→ **Source text**

CAGW Names Senator Lindsey Graham Porker of the Month | Citizens Against Government Waste

CAGW Names Senator Lindsey Graham Porker of the Month

Porker of the Month


For Immediate Release:

April 21, 2011
Contact:Leslie K. Paige (202) 467-5334

Luke Gelbe (202) 467-5318

 


(Washington, D.C.) – Today, Citizens Against Government Waste (CAGW) named Sen. Lindsey Graham (R-S.C.) its April 2011 Porker of the Month for threatening to bring the Senate to a standstill over a $40,000 earmark for a federal study on deepening the port of Charleston.  The study would investigate the effectiveness of deepening the port from 47 feet to 50 feet, an improvement that Sen. Graham claims will allow it to accommodate the types of ships that will “dominate shipping lanes” in the future.  The earmark began as a $400,000 request that was rejected by the Senate Appropriations Committee in October, 2010.  There was also no money for the project in the President’s fiscal year (FY) 2012 budget.  Sen. Graham reduced his request to $40,000, but even that amount was not included in Congress’s FY 2011Continuing Resolution. 


On April 11, 2011, Sen. Graham threw a fit over the failure to fund the project, telling reporters that he would “tie the Senate in knots” until the port study money was approved.  On April 12, he tweeted, “No nominations go forward in Senate until we address CHS port.”  Unfortunately, the tantrum paid off.  Despite Congress’s ongoing earmark moratorium, on April 15 Senate Majority Leader Harry Reid (D-Nev.) pledged on the Senate floor that he would find funding for the study before the end of FY 2011.  Sen. Reid stated that the money would “not be limited to South Carolina,” since Charleston is just one of 12 eligible recipient cities, but Sen. Graham was satisfied enough to stop his protest, indicating that he knows full well where the cash will land.  The deepening of Charleston’s port is expected to cost $350 million.

→ **Supplied data**
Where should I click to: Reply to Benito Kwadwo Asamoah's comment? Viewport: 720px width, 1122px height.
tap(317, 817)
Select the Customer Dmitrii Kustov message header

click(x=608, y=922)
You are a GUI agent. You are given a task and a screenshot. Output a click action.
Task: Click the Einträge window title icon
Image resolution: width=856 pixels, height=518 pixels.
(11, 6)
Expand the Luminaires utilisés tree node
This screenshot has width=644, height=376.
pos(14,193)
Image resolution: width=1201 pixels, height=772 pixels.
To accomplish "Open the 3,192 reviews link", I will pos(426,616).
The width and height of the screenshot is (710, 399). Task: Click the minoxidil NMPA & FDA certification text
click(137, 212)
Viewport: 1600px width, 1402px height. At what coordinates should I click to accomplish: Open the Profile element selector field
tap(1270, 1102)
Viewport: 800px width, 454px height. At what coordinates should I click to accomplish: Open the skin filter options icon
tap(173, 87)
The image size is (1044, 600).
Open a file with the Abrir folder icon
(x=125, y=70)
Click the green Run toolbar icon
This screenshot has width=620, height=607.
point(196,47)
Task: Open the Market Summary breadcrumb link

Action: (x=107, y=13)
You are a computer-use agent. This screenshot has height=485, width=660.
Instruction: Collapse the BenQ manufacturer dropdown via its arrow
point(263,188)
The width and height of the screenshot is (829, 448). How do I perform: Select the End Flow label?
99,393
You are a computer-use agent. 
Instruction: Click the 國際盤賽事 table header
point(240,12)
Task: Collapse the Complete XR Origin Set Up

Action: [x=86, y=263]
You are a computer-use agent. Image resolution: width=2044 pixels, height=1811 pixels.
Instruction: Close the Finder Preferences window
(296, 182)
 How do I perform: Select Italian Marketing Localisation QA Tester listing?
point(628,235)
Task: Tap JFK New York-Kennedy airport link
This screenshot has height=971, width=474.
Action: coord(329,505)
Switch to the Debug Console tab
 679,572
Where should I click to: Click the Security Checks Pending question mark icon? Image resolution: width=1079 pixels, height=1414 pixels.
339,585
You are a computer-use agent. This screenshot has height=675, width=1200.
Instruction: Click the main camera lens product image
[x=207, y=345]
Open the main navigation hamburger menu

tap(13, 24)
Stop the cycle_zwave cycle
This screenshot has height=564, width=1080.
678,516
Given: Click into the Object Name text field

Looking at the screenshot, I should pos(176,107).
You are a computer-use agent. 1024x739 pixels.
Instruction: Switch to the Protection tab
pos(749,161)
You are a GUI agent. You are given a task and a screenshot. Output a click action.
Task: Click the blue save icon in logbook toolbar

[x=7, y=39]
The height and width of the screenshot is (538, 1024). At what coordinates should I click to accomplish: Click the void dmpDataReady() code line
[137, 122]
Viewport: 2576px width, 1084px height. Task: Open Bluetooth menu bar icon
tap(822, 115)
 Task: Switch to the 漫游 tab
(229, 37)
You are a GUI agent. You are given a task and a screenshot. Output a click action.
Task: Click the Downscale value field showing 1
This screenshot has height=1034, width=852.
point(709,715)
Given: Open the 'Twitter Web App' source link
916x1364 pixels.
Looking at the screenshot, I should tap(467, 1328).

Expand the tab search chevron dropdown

→ **Task instructions**
a) In the press release above, rewrite the paragraph beginning "On April 11, 2011, Sen. Graham threw a fit" as a short bulleted list that keeps its main facts.
b) Answer these questions from the press release above, one line each, and mark each answer to match its question:
(i) To what depth, and from what depth, would the port of Charleston be deepened?
(ii) What amount did the earmark request start at before the Senate Appropriations Committee rejected it?
(iii) How many cities are eligible to receive the study money?
c) Return the part of the press release above word for word, starting with "(Washington, D.C.) –" and going on through "FY 2011Continuing Resolution.".

→ **Solutions**
a)
- April 11, 2011: Sen. Graham, angry that the port study was not funded, told reporters he would "tie the Senate in knots" until the money was approved.
- April 12: He tweeted that no nominations would go forward in the Senate until the Charleston port was addressed.
- April 15: Despite the earmark moratorium, Senate Majority Leader Harry Reid pledged on the Senate floor to find funding for the study before the end of FY 2011.
- Reid said the money would "not be limited to South Carolina," since Charleston is one of 12 eligible recipient cities, but Graham was satisfied and stopped his protest.
- Deepening Charleston's port is expected to cost $350 million.

b)
(i) From 47 feet to 50 feet.
(ii) $400,000.
(iii) 12.

c)
(Washington, D.C.) – Today, Citizens Against Government Waste (CAGW) named Sen. Lindsey Graham (R-S.C.) its April 2011 Porker of the Month for threatening to bring the Senate to a standstill over a $40,000 earmark for a federal study on deepening the port of Charleston.  The study would investigate the effectiveness of deepening the port from 47 feet to 50 feet, an improvement that Sen. Graham claims will allow it to accommodate the types of ships that will “dominate shipping lanes” in the future.  The earmark began as a $400,000 request that was rejected by the Senate Appropriations Committee in October, 2010.  There was also no money for the project in the President’s fiscal year (FY) 2012 budget.  Sen. Graham reduced his request to $40,000, but even that amount was not included in Congress’s FY 2011Continuing Resolution.